Without a scheduler, an HPC Cluster would just be a bunch of servers with different jobs interfering with each other. When you have a large cluster and multiple users, each user doesn’t know which compute nodes and CPU cores to use, nor how much resources are available on each node. To solve this, cluster batch control systems are used to manage jobs on the system using HPC Schedulers. They are essential for sequentially queueing jobs, assigning priorities, distributing, parallelizing, suspending, killing or otherwise controlling jobs cluster-wide. Below are some of the HPC schedulers commonly requested for Aspen Systems’ customers.
Moab HPC Suite is a workload and resource orchestration platform that automates the scheduling, managing, monitoring and reporting of HPC workloads on massive scale. The patented Moab intelligence engine uses multi-dimensional policies and advanced future modeling to optimize workload start and run times on diverse resources.
Maui is a highly optimized and configurable advanced job scheduler for use on clusters. It is capable of supporting a large array of scheduling policies, including dynamic priorities, extensive reservations, and fair-share, and also interfaces with numerous resource management systems. Maui improves the manageability and efficiency of machines ranging from servers of a few processors to multi-teraflop clusters.

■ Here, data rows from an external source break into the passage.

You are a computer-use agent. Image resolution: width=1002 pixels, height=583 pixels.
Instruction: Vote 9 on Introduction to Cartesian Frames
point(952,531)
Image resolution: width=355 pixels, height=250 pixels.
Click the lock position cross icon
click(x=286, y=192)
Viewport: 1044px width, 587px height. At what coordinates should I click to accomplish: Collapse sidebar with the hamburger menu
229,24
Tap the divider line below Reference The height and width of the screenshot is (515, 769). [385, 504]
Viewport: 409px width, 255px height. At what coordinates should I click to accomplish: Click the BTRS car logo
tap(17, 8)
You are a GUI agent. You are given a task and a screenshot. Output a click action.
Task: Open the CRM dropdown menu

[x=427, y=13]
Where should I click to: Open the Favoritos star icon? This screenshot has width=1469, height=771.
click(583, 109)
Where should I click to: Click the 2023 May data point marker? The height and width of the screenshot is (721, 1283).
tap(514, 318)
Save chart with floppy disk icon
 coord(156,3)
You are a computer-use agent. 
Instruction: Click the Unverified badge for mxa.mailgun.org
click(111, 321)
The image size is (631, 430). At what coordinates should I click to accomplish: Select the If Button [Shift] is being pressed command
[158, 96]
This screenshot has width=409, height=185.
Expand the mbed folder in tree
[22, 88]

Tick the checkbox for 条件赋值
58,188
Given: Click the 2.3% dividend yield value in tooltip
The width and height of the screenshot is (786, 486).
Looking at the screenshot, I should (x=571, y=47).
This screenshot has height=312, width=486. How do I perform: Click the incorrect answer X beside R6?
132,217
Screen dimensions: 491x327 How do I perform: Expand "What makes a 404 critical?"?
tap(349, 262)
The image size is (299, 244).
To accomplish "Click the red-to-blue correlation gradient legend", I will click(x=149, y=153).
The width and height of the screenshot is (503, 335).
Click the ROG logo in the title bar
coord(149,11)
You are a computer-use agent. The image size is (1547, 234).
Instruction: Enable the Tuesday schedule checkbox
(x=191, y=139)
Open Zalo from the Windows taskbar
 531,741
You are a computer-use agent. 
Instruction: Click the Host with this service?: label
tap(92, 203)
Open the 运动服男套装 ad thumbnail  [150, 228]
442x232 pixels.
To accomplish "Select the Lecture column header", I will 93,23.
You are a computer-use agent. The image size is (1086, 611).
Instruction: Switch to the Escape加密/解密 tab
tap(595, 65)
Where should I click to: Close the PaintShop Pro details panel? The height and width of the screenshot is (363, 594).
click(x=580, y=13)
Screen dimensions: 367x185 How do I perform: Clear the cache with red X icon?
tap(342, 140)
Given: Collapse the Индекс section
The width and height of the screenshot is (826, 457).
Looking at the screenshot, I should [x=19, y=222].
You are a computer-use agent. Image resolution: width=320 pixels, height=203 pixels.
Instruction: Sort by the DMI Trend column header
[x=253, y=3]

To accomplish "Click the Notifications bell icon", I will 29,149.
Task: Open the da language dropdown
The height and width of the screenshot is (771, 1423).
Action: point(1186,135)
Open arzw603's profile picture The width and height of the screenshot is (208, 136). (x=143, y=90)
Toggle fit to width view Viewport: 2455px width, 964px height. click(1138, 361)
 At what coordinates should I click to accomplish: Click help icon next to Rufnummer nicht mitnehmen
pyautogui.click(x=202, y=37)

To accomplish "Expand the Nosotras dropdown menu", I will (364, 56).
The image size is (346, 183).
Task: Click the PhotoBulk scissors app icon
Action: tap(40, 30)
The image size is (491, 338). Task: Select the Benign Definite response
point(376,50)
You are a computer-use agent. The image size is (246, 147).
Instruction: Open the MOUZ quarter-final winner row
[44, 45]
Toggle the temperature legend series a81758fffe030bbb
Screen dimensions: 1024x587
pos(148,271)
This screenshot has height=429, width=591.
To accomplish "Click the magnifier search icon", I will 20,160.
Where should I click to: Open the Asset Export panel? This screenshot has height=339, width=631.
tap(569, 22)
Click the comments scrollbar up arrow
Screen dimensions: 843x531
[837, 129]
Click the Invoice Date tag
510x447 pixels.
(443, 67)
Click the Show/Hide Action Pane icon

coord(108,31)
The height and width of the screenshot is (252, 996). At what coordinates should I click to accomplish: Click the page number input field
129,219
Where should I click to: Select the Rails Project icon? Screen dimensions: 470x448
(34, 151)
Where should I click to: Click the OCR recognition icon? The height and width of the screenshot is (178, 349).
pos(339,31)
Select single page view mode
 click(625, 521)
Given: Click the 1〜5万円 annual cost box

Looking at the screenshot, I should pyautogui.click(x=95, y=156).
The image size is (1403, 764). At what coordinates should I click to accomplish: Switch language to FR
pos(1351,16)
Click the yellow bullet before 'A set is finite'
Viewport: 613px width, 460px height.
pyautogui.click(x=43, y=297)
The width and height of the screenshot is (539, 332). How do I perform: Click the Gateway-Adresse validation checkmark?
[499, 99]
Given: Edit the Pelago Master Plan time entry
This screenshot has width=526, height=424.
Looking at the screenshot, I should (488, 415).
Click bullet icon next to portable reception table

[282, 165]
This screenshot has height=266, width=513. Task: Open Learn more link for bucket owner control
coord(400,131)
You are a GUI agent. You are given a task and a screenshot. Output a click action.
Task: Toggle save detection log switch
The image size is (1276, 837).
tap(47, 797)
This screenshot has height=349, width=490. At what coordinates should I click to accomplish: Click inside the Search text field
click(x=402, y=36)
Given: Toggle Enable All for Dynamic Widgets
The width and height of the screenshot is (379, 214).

TORQUE (Tera-scale Open-source Resource and QUEue manager) is a resource manager providing control over batch jobs and distributed compute nodes. It is a community effort based on the original PBS project and has incorporated significant advancements in the areas of scalability, fault tolerance, and feature extensions contributed by NCSA, OSC, USC, the U.S. Dept of Energy, Sandia, PNNL, University of Buffalo, TeraGrid, and many other leading edge HPC organizations. TORQUE is fully supported by Moab Workload Manager and Maui Scheduler.
Viewpoint is a rich, easy-to-use portal for end-users and administrators, designed to increase productivity through its visual web-based interface, powerful job management features and other workload functions. The portal provides greater self-sufficiency for end-users while reducing administrator overhead in High Performance Computing (HPC).
The Portable Batch System, PBS, is the leading workload management solution for HPC systems and Linux clusters. PBS was originally designed for NASA because existing resource management systems of the day were inadequate for modern parallel/distributed computers and clusters. From the initial design forward, PBS has included innovative new approaches to resource management and job scheduling, such as the extraction of scheduling policy into a single separable, completely customizable module. PBS today exists as OpenPBS, the open source version, and PBS Professional. PBS Works operates in networked multi-platform UNIX environments and supports heterogeneous clusters of workstations, supercomputers, and massively parallel systems. PBS Professional: the trusted solution for workload management.
Watch this interview to see how Imperial College of London benefits from using PBS Works for cluster workload management.
Univa Grid Engine is a commercially supported and licensed software that is the leading distributed resource management system that optimizes resources in thousands of data centers by transparently selecting the resources that are best suited for each segment of work. Grid Engine software manages workloads automatically, maximises shared resources and accelerates deployment of any container, application or service in any technology environment, on-premise or in the cloud.
Open Grid Scheduler/Grid Engine is a commercially supported open-source batch-queuing system for distributed resource management. OGS/GE is based on Sun Grid Engine, and maintained by the same group of external (i.e. non-Sun) developers who started contributing code since 2001.
The Son of Grid Engine is a community project to continue Sun’s old grid engine free software project that used to live at http://gridengine.sunsource.net after Oracle shut down the site and stopped contributing code. (Univa now owns the copyright) It will maintain copies of as much as possible/useful from the old site.
The Simple Linux Utility for Resource Management (SLURM) is an open source, fault-tolerant, and highly scalable cluster management and job scheduling system for large and small Linux clusters. Slurm requires no kernel modifications for its operation and is relatively self-contained. As a cluster workload manager, Slurm has three key functions. First, it allocates exclusive and/or non-exclusive access to resources (compute nodes) to users for some duration of time so they can perform work. Second, it provides a framework for starting, executing, and monitoring work (normally a parallel job) on the set of allocated nodes. Finally, it arbitrates contention for resources by managing a queue of pending work.